Abstract

In Indonesia, the fraud of healthcare service implementation occurs widely in hospitals, thereby harming the participants of social insurance. The objectives of research were to find out, to analyze, and to give solution to the fraud in the healthcare service. This research was taken place in several hospitals in Central Java Indonesia using non-doctrinal or empirical method on stakeholders related to national health insurance. The result of research showed that the substance of the ratification of Health Minister’s Regulation Number 36 of 2015 about Fraud Prevention in National Health Insurance in National Social Insurance System becomes the government’s attempt in suppressing fraud in healthcare service. In its structure, healthcare service occurs due to the pressure of enacted costing system, limited supervision, and justification in committing fraud and the imbalance between health service system and burden among clinicians, service provider not giving adequate incentive, inadequate medical equipment supply, system inefficiency, less transparency in health facilities, and cultural factor.
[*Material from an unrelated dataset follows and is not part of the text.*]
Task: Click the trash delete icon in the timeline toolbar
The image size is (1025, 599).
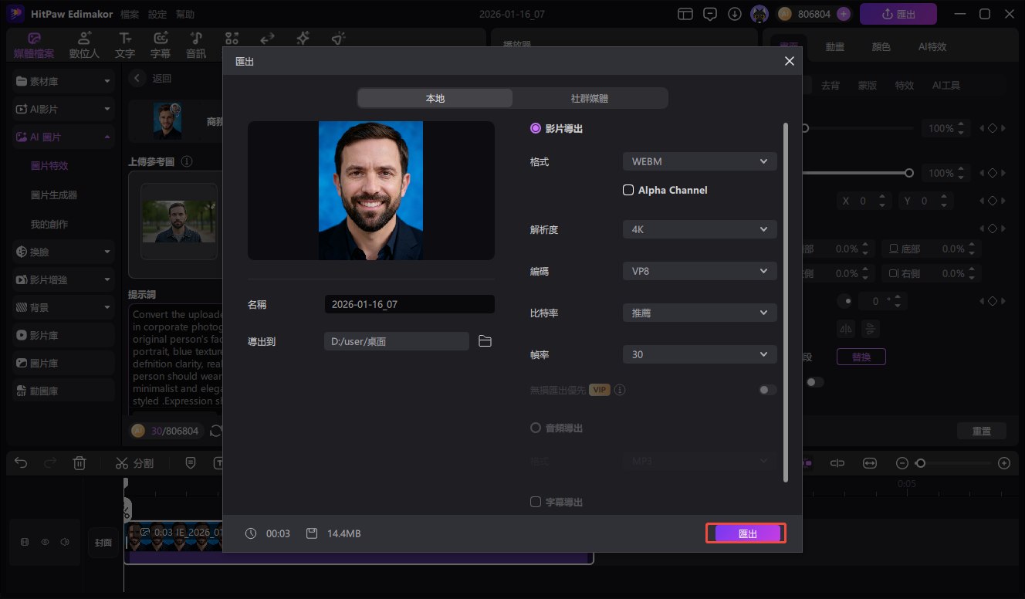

Those who are responsible for the attempt of eradicating fraud such as Health Ministry, Regency/City Health Service, Hospital’s Board of Directors, Hospital Supervision Agency and Council, Social Insurance Administration Organization, professional organization, and Social Insurance participants should walk in the cycle starting from building awareness, reporting, detecting, investigating, sanction imposing, to building awareness.